Die Identifizierung neuer Korrelationen sollte durch Vergleich der Phänotypen von zwei Gruppen von GGE-Patienten mit extrem hohen, beziehungsweise extrem niedrigen PRS-Werten erfolgen. Hierfür wurden von 2256 Patienten aus der Datenbank von Epi25, einem internationalen Forschungskollaborativ zur Erforschung der Relevanz genetischer Faktoren bei der Entwicklung von Epilepsie, die Patienten mit den höchsten (n=59) und den niedrigsten (n=49) GGE-PRS-Werten ausgewählt. Für diese 108 Patienten wurden retrospektive klinische Daten von den jeweiligen Behandlungszentren akquiriert. Hierzu wurde den Studienleitern der Zentren ein Questionnaire mit Fragen zu zahlreichen phänotypischen Parametern der Patienten übermittelt. Die Rücklaufrate war mit 54% gut.

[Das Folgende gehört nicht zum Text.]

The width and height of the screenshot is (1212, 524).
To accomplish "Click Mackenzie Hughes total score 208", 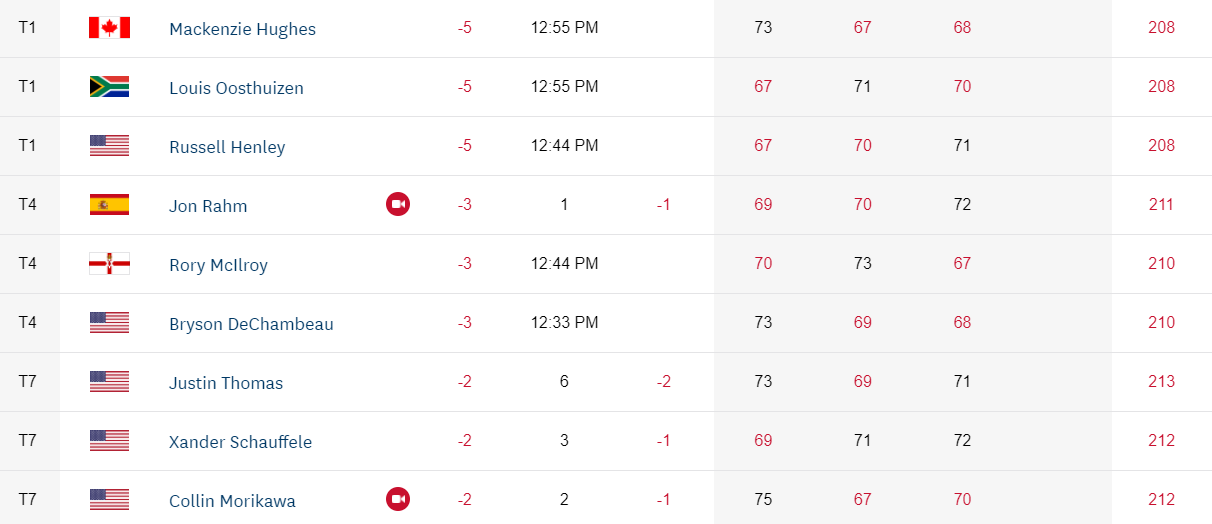I will [1161, 28].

Die so eingeholten Patientendaten wurden anschließend mittels Exaktem Test nach Fisher und Wilcoxon-Rangsummentest statistisch analysiert, um Unterschiede zwischen den Phänotypen beider Gruppen nachzuweisen. Im Falle der Pharmakoresistenz zeichneten sich hierbei zunächst signifikante Unterschiede ab, die ein selteneres Auftreten dieser Eigenschaft für Patienten mit hohen GGE-PRS-Werten implizierten. Diese Ergebnisse waren jedoch nach einer Bonferroni-Korrektur und bei Validierung in einer größeren Kohorte (n=825) nicht mehr signifikant. Für die anderen untersuchten Parameter waren ebenfalls keine signifikanten Unterschiede nachweisbar.

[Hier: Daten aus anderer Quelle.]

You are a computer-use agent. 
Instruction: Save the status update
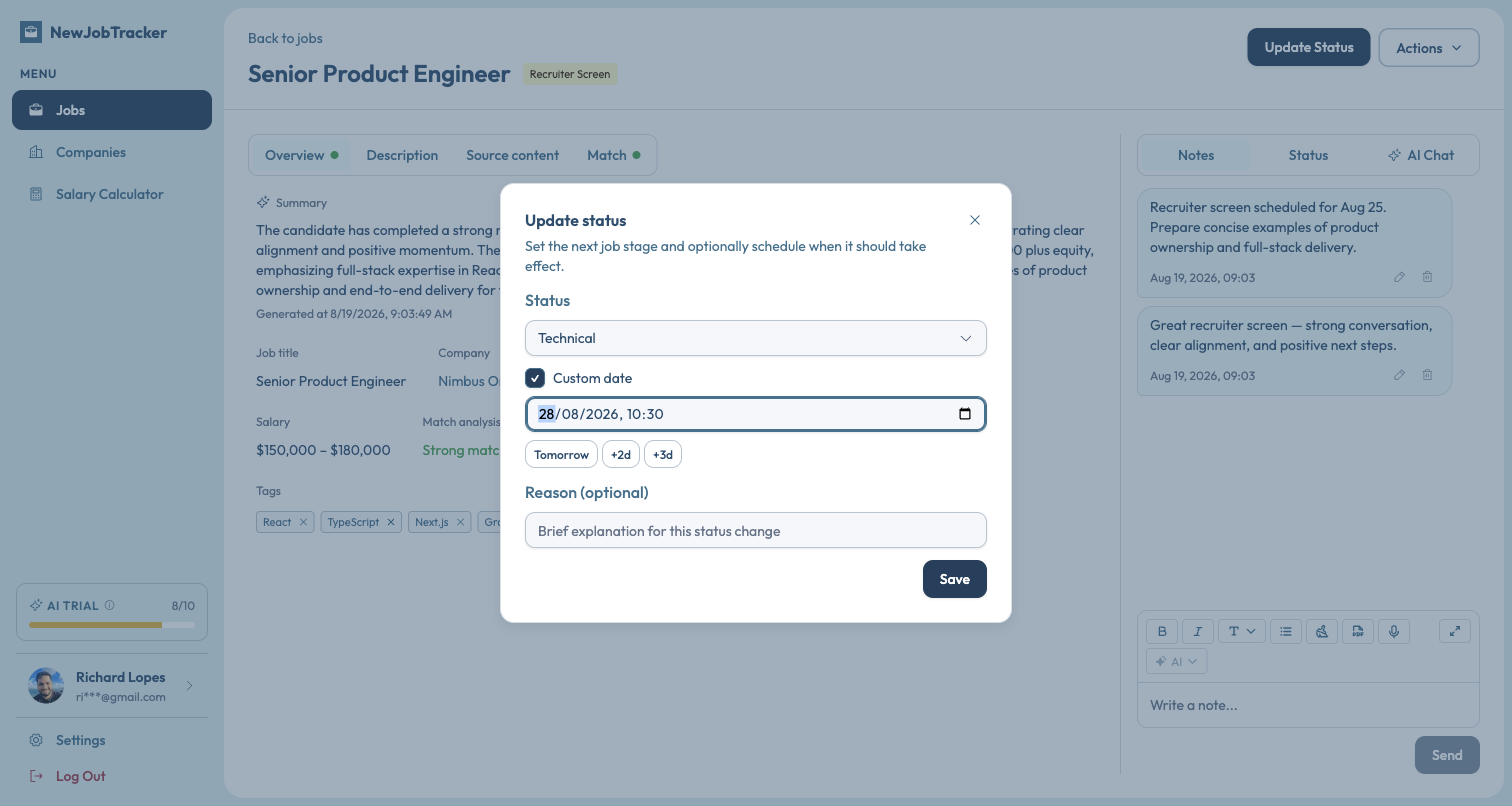point(955,579)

Das Ergebnis, dass für keinen der untersuchten Parameter signifikante Differenzen bestanden, obwohl zwei Kohorten mit extrem gegensätzlichen PRS-Werten untersucht wurden, spricht gegen eine Verwendung des aktuell verfügbaren GGE-PRS als prädiktiver Biomarker über das Erkrankungsrisiko hinaus und somit gegen dessen klinische Anwendbarkeit. Jedoch können die nicht-signifikanten Korrelationen im Falle der Pharmakoresistenz als Hinweis verstanden werden, dass im Bereich der Pharmakotherapie Zusammenhänge zwischen Score und Phänotyp bestehen könnten, die weiterer Untersuchungen in zukünftigen Studien bedürfen. Bei Verwendung eines verbesserten GGE-PRS mit zusätzlichen risikoassoziierten SNP und verfeinerter Wichtung der Effektstärken sowie größerer Kohorten könnten in diesem Bereich möglicherweise auch signifikante Zusammenhänge nachweisbar werden.